Records excerpted from a collection:
=== Begin Enclosure ===

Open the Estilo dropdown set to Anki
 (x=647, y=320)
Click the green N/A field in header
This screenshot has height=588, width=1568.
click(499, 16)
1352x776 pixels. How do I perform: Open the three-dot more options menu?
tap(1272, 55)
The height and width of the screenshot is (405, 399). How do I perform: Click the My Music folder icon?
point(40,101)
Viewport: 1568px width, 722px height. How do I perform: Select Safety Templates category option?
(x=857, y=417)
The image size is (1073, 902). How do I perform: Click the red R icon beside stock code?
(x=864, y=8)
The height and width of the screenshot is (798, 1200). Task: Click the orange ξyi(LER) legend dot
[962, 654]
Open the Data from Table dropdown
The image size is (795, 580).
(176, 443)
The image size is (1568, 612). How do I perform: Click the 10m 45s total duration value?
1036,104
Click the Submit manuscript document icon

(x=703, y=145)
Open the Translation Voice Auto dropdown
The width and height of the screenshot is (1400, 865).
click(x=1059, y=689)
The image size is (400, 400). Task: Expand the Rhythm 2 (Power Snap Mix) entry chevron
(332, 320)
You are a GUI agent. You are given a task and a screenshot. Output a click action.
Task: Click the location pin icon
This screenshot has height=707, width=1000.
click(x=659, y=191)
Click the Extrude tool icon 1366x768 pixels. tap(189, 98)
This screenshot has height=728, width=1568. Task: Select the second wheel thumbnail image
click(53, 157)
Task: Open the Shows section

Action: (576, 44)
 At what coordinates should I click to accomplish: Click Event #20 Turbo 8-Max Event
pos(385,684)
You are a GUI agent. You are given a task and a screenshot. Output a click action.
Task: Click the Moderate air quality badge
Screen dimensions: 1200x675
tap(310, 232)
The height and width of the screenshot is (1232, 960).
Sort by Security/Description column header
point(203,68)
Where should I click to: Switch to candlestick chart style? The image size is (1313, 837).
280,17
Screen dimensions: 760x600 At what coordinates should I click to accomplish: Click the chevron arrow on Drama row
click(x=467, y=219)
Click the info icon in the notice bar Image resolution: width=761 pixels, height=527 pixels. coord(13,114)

=== End Enclosure ===

■ Exercise directions ■
Please transcribe exactly the line containing "The height and width of the screenshot is (1232, 960)." and every line after it through the end of the records, and nothing else.

■ Response ■
The height and width of the screenshot is (1232, 960).
Sort by Security/Description column header
point(203,68)
Where should I click to: Switch to candlestick chart style? The image size is (1313, 837).
280,17
Screen dimensions: 760x600 At what coordinates should I click to accomplish: Click the chevron arrow on Drama row
click(x=467, y=219)
Click the info icon in the notice bar Image resolution: width=761 pixels, height=527 pixels. coord(13,114)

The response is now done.